*Texte source*:
★ ★ ★ ★
Conseils pratiques

Les effets de l’intelligence émotionnelle sur la qualité du travail

Quel acteur offrant des activités de services ne s’est pas déjà demandé comment définir la qualité et surtout quels sont les facteurs qui l’engendrent?
Dans une vision simplifiée des choses, nous pouvons dire que: «Qualité du travail perçue par le client» = «Qualité intrinsèque du travail» x «Qualité de la relation avec le client». Certains se demanderont peut-être pourquoi cette équation fait appel à un produit et non pas à une somme. La raison est la suivante: si la «Qualité de la relation avec le client» est égale à zéro alors la qualité perçue est aussi égale à zéro, et ce, quelle que soit la «Qualité intrinsèque du travail». Or dans le travail de consultant qui est le nôtre (et dans bien d’autres activités) seule la qualité perçue compte, puisque que c’est le client qui évalue la qualité de la prestation fournie et donc la transforme en réelle valeur ajoutée. Il est dès lors crucial d’investir dans la «Qualité de la relation avec le client» et ne pas commettre l’erreur de se focaliser uniquement sur le facteur «Qualité intrinsèque du travail» fourni. 
 
Mais de quoi dépendent ces deux facteurs clés? On peut raisonnablement affirmer que la «Qualité intrinsèque du travail» dépend essentiellement de l’intelligence que j’appellerais «intellectuelle». Alors que de l’autre côté, la qualité de la relation dépend essentiellement de ce que d’aucuns appellent «l’intelligence émotionnelle». S’il est relativement aisé de comprendre ce qu’est l’intelligence «intellectuelle» (connaissances, capacité d’abstraction, habileté à cerner les interactions entre différents paramètres), il faut se poser la question de ce qu’est l’intelligence émotionnelle pour pouvoir la développer et l’utiliser.
★ ★ ★ ★
*Jeu de données*:
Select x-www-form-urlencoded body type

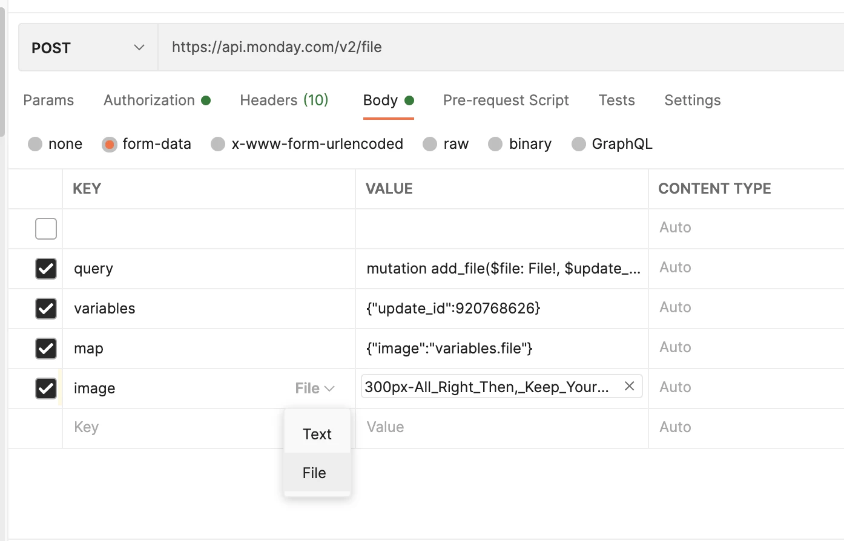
★ ★ ★ ★
*Consigne écrite A*: Recopiez mot pour mot le passage du texte sur l'intelligence émotionnelle, depuis « Les effets de » jusqu'à « facteurs qui l’engendrent? » inclus.
*Consigne écrite B*: Prolongez le texte sur l'intelligence émotionnelle et la qualité du travail à partir de l'endroit où il s'arrête.
Le listing ci-dessus constitue un matériau à part, distinct du texte.

*Réponse A*:
Les effets de l’intelligence émotionnelle sur la qualité du travail

Quel acteur offrant des activités de services ne s’est pas déjà demandé comment définir la qualité et surtout quels sont les facteurs qui l’engendrent?

*Réponse B*:
 

Définir l’intelligence émotionnelle 

Selon le Docteur Travis Bradberry (coauteur du livre «Emotional Intelligence 2.0»), l’intelligence émotionnelle se composerait de quatre facteurs: premièrement, la connaissance de soi (selfawareness), qui est la capacité à comprendre ses propres émotions au moment où elles se produisent et la capacité à comprendre ce qui «a tendance» à nous pousser dans nos limites. Deuxièmement, la gestion de soi (selfmanagement) qui représente ce que l’on fait de ses émotions lorsque l’on en a pris conscience. En effet, puisqu’on ne peut pas nécessairement faire disparaître nos émotions, il faut savoir les canaliser pour produire le comportement recherché. Troisièmement, la conscience sociale (social awareness) qui définit la capacité à comprendre les émotions et expériences que vivent les autres (ce qui nécessite de savoir décoder aussi le langage non verbal). Et quatrièmement la gestion des relations (relationship management) qui est la capacité à intégrer les trois premiers facteurs et les traiter de concert pour améliorer la manière d’interagir avec les autres.
 
Chez Chappuis Halder & Co nous considérons que la bataille pour la qualité (perçue!) se gagne aussi en amont, lors du recrutement. Pour ce faire, nous abordons concrètement la question sous plusieurs angles. 
 
Tout d’abord, pour le recrutement des consultants, nos grilles d’évaluations des candidats intègrent non seulement des critères tels que: structure et logique, rigueur, orientation vers les résultats, mais aussi la «gestion des relations», la capacité à travailler en équipe, la «capacité d’écoute», l’«énergie» et la «ténacité». Cela pousse les personnes impliquées dans le recrutement à clairement évaluer ces traits de personnalité.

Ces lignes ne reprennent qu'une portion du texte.